Autoimmune Disease More Likely with Endometriosis (Reuters Health)
February 26, 2010
By Kathleen Doheny
SAN DIEGO, Feb 26 (Reuters Health) – Women with endometriosis, in which tissue normally found inside the uterus begins to grow elsewhere in the body, are more likely than women without the condition to suffer from autoimmune diseases such as rheumatoid arthritis or lupus, according to survey findings presented here Monday. The researchers found that women with endometriosis were also more likely to have asthma and allergies, to have abnormally low thyroid function and to have either chronic fatigue syndrome or fibromyalgia, National Institutes of Health research fellow Ninet Sinaii reported at the VIII World Congress on Endometriosis, sponsored by the American Society for Reproductive Medicine.
“While other studies have shown there may be some autoimmune dysregulation in women with endometriosis, this is probably the first population-based, epidemiological study” to look at the issue, Sinaii said.
Sinaii and colleagues from the NIH and George Washington University in Washington, DC, polled 3,680 women with surgically diagnosed endometriosis, asking them if they had ever been diagnosed with an autoimmune disorder, an endocrine disorder, allergies, asthma, chronic fatigue syndrome or fibromyalgia. The women ranged in age from 14 to 89, and their average age was about 36.
“The thing that gives this study statistical power is the sample size,” Sinaii noted. “Our hypothesis was, if so many studies have shown autoimmune dysregulation (in women with endometriosis), it makes sense that we would also see other autoimmune diseases.”
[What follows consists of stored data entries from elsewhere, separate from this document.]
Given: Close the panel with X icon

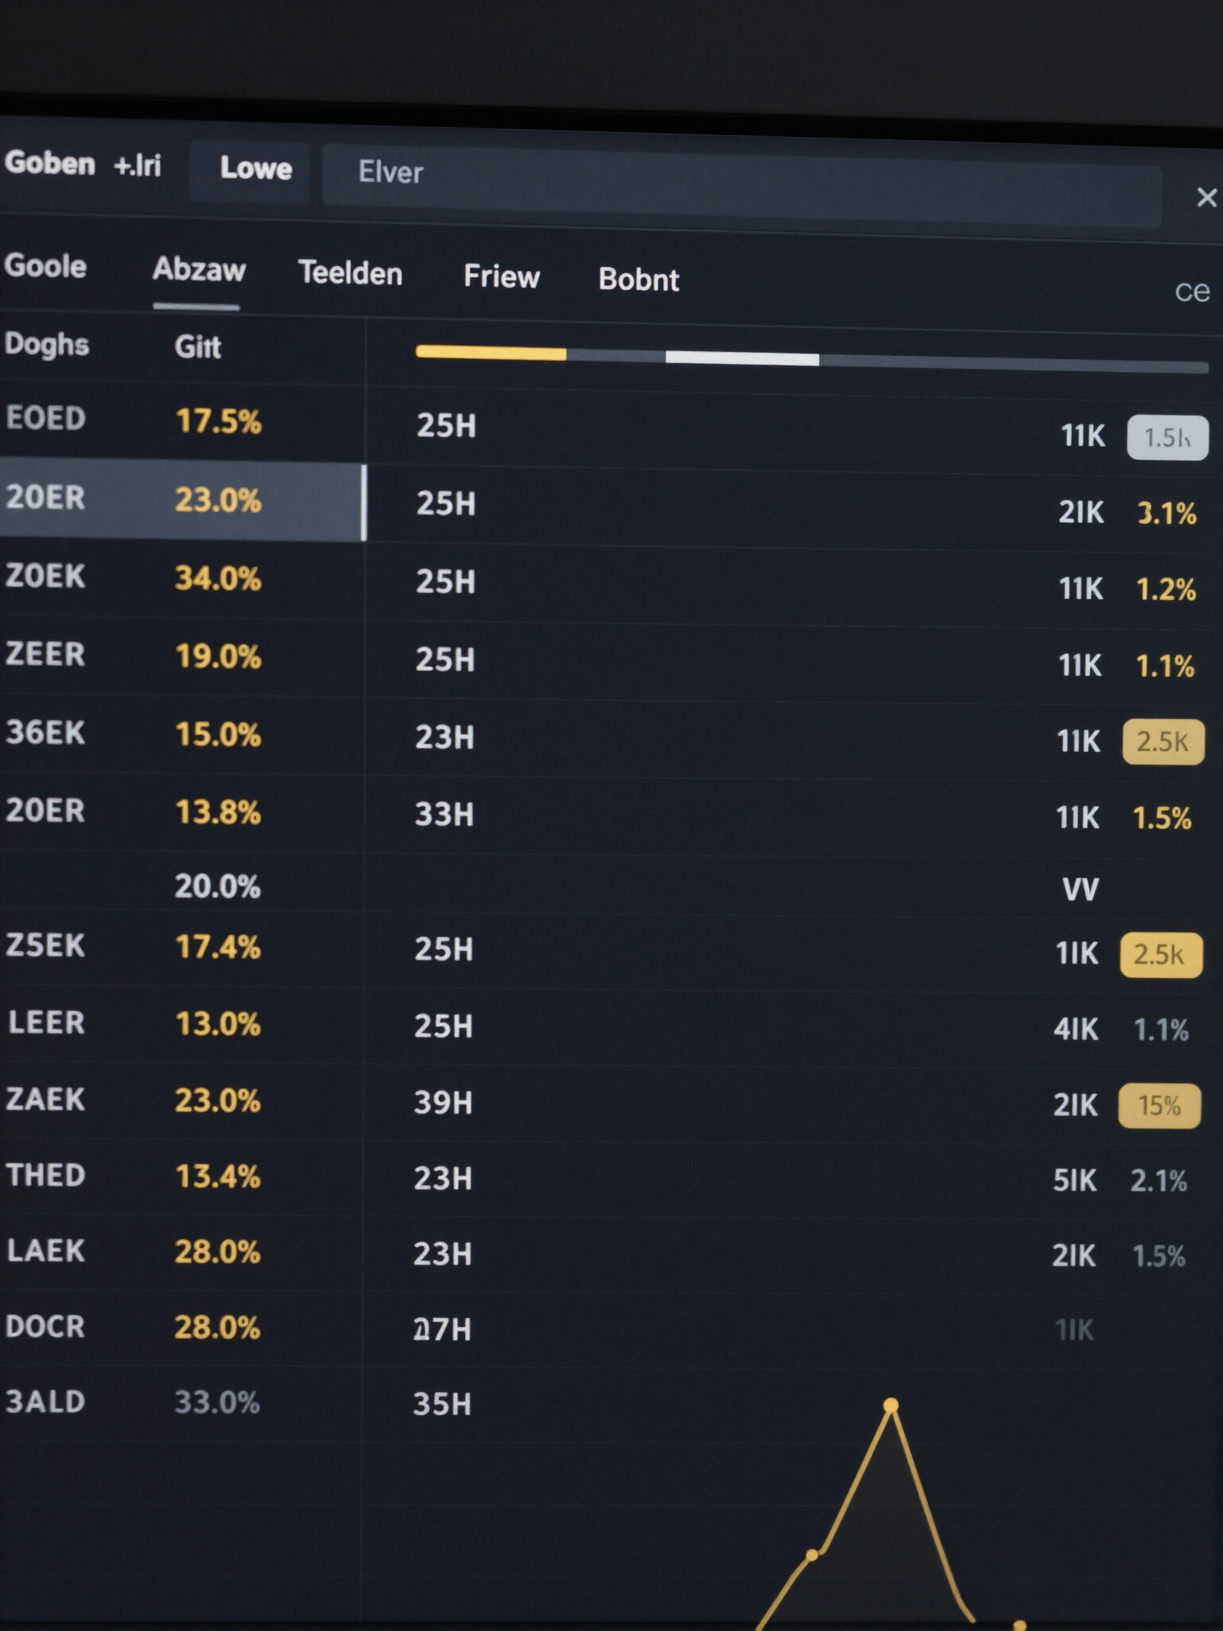Looking at the screenshot, I should [1206, 198].
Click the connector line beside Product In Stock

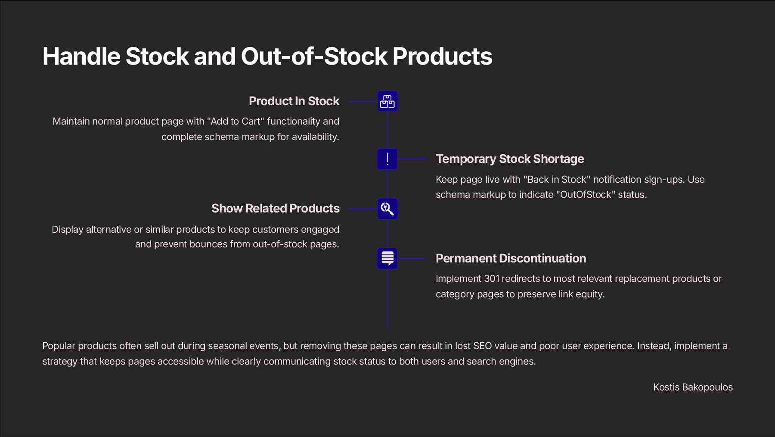pos(363,101)
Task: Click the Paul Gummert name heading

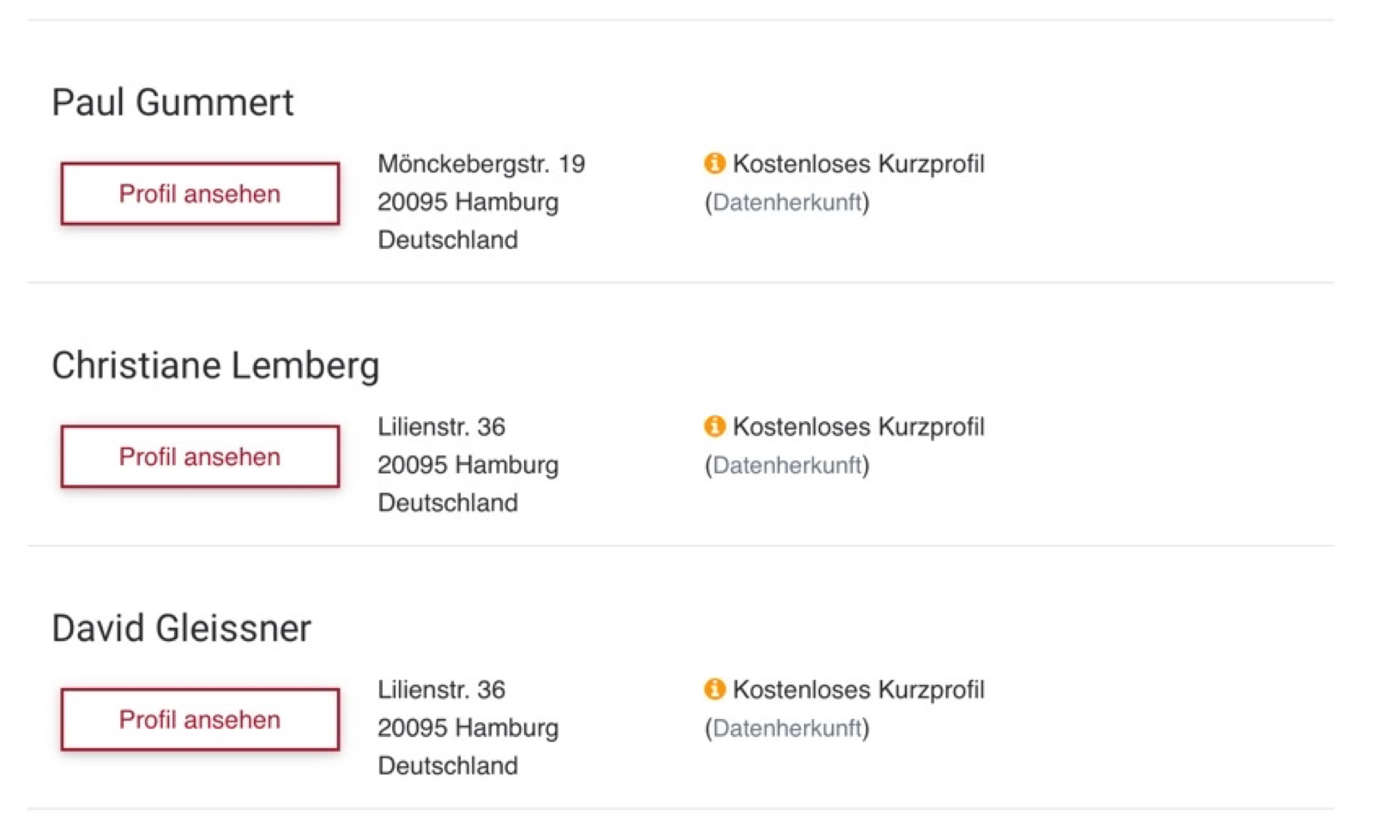Action: click(173, 103)
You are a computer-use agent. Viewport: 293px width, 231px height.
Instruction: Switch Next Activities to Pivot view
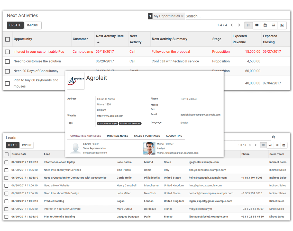tap(273, 25)
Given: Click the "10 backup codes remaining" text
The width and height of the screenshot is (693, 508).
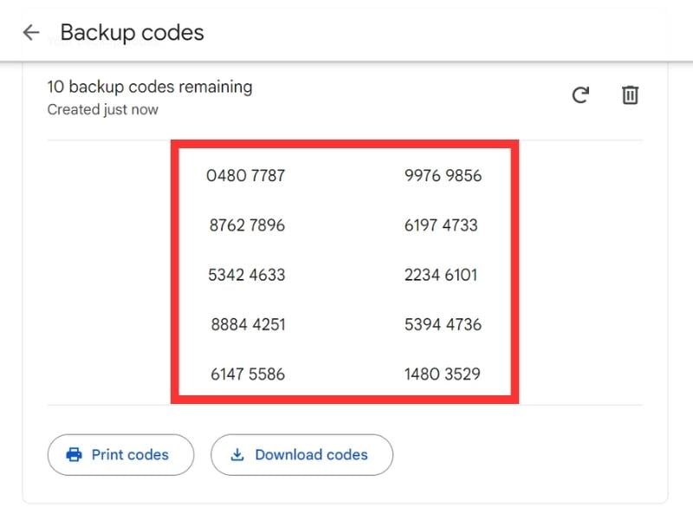Looking at the screenshot, I should click(x=150, y=87).
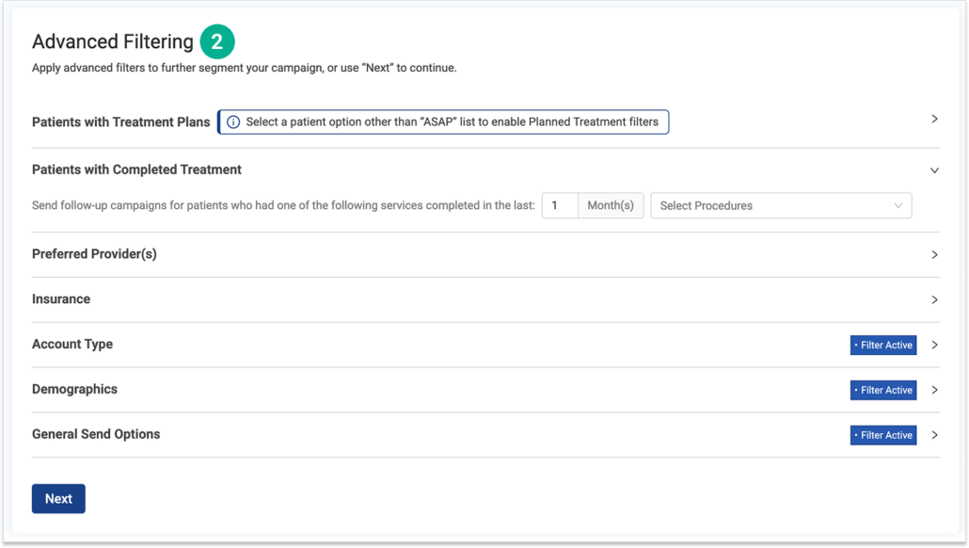Expand the Insurance section chevron
Viewport: 969px width, 548px height.
(934, 300)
The team speculated that the fibromyalgia and chronic fatigue they found among the survey respondents might be related to the pain caused by endometriosis. More than 98% of the women surveyed reported pelvic pain, and 41% reported infertility.
The results: 12% of the women surveyed also had an autoimmune disorder such as lupus or multiple sclerosis, while less than 2% of women in the general population have either disease. And 42% of the women with endometriosis had underactive thyroid glands, versus less than 5% of women in the general population. Asthma affected 12% of the women with endometriosis, but strikes only 5% of women overall. Sixty-one percent of the endometriosis patients suffered from allergies, versus 18% of women overall.
Chronic fatigue syndrome and fibromyalgia, though not considered autoimmune diseases, were also more common among women with endometriosis; 31% had either condition, while 4% of women overall have fibromyalgia and less than 1% have chronic fatigue syndrome.
More than 5 million women in the US and Canada have endometriosis, according to the Endometriosis Association, a Milwaukee-based nonprofit research and education organization that supported the research. When the tissue begins growing outside its normal site, for example along the fallopian tubes, there can be chronic pelvic pain, disabling menstrual periods, pain during sex, and infertility. Treatments include surgery, hormones and pain medicines.